Growing more food with less pollution

2018 annual report

In America’s heartland, corn is king. More than 89 million acres were planted in 2018, enough to fill a freight train that would more than encircle the earth.

But growing corn has a steep environmental cost. Excess fertilizer runs off fields into rivers, lakes and groundwater, polluting drinking water around the Midwest and creating algae-filled dead zones.

It also forms nitrous oxide, a potent greenhouse gas.

Historically, farmers often didn’t know how much fertilizer to use, so they applied extra to be on the safe side. This hurts downstream communities.

Today, farmers increasingly want to use fertilizer more efficiently, which also saves money, and adopt other conservation practices.

Boosting conservation on millions of acres

corn

EDF’s collaboration with major food buyers including Campbell Soup Co., Land O’Lakes, Smithfield Foods and Walmart is raising the bar for sustainable large-scale agriculture.

We’re helping these companies measure progress toward their sustainability goals – and we’re helping farmers meet the new standards.

EDF has been a key ally for years. Our new partnership will bolster corn farmers’ tradition of stewardship, helping the environment, farm profitability and rural America.

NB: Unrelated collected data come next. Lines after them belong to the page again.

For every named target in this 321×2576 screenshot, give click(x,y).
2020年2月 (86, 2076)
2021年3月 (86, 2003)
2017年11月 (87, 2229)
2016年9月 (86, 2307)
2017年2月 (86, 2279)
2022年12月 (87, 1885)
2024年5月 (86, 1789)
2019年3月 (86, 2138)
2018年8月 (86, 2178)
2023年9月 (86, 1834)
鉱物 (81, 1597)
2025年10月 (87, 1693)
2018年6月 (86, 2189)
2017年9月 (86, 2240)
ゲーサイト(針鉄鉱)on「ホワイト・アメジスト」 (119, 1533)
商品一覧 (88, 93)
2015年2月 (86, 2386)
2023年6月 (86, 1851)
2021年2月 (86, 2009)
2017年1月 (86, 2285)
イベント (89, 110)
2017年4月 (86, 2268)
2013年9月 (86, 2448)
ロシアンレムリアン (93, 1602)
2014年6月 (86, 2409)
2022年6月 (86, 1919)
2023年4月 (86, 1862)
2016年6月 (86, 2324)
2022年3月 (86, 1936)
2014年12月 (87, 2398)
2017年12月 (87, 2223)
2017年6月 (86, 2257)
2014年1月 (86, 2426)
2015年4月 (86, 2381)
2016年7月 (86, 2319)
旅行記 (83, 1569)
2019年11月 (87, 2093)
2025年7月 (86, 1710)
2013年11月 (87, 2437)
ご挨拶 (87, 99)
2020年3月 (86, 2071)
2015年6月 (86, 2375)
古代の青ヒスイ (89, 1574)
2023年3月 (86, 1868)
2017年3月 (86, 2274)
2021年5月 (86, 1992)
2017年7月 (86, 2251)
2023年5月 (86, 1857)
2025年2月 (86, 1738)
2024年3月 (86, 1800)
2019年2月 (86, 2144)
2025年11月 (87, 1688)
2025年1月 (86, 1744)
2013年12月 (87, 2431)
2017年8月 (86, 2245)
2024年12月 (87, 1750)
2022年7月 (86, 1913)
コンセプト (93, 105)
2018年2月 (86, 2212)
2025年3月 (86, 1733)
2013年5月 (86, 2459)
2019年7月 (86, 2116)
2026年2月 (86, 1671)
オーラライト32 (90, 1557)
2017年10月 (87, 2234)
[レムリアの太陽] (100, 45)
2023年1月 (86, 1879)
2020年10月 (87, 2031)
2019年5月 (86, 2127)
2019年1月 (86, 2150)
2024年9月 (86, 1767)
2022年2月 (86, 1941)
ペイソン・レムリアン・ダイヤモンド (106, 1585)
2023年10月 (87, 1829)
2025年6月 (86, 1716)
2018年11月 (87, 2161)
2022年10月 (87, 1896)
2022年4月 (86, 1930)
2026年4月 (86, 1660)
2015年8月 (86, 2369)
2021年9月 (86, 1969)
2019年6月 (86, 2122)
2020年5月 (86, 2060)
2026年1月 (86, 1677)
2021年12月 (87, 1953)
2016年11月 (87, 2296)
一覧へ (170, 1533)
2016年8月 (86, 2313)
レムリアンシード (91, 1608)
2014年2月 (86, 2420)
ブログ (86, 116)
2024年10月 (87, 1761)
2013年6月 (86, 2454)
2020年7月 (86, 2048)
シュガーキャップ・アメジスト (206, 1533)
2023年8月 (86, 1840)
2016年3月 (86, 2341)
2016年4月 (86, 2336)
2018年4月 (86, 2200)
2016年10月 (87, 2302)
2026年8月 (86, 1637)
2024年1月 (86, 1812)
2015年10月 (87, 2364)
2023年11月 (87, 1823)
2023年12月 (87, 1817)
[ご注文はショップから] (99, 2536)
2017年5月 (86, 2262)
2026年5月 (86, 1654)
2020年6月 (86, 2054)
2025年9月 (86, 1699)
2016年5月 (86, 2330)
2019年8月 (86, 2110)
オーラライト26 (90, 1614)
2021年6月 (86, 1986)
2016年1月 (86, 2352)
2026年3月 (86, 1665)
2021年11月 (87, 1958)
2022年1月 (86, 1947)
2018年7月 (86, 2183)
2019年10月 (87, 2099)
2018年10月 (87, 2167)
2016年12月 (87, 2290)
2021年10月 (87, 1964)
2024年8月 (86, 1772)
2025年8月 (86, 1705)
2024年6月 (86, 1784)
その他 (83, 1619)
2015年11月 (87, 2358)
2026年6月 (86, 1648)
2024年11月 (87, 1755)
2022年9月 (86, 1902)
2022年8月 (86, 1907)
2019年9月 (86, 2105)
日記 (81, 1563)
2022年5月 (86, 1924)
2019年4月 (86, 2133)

Jon Doggett, CEO, National Corn Growers Association

That means partnering with farmers and trade groups to advance practices such as applying fertilizer more precisely, using no-till techniques that leave more carbon in the soil, creating buffers and wetlands along rivers and streams to improve water quality, and planting cover crops to protect the soil.

Today’s tech-savvy, data-hungry farmers are using these practices to reinvent their approach to the land. In 2018, to further accelerate progress, EDF partnered with the National Corn Growers Association, which represents about 80 percent of America’s corn farmers.

This partnership will greatly expand farmers’ access to our sustainability innovations and advice.

So far, our partnerships have resulted in improved fertilizer and soil management on more than 3.6 million acres of corn, with commitments to boost conservation on 20 million more.

By 2022, we aim to have such practices in place on 45 million acres, half of all U.S. cornfields.

“EDF is a trusted name in the country­side,” says Iowa grain farmer Bill Couser, who, with his son Tim, helps other farmers adopt new techniques. “EDF shows companies like Walmart how farmers operate. Neither of us has all the answers, but EDF has persuaded us to move in directions I did not know were possible or practical.”

A water meter in the sky

Fourth Wave pioneer spotlight
Denise Moyle

Denise Moyle

As water supplies dwindle in the arid West, farmers and water managers are looking for dramatically more efficient ways to use water.

The question, according to Nevada farmer Denise Moyle, is, “How do I cut my water consumption by 50 percent over the next 30 years and still manage to grow a crop of alfalfa?”

One challenge is that many farmers don’t have access to data on evapotranspiration, or ET, a measure of the water they lose to the atmosphere through evaporation from the soil and transpiration through the leaves of plants.

By understanding ET, farmers have the power to cut down on excess water use while maintaining healthy crops.

That’s why EDF is working with NASA, the Desert Research Institute and others on OpenET, a web-based service that will harvest ET data from satellites and provide the results to farmers and water managers – nearly in real time. The data will help foster sustainable water use and encourage beneficial water trading programs.

If you give farmers better information on when they should and shouldn’t have their water on, you’re going to save water,” says Moyle. “I think that’s the greatest asset of OpenET.”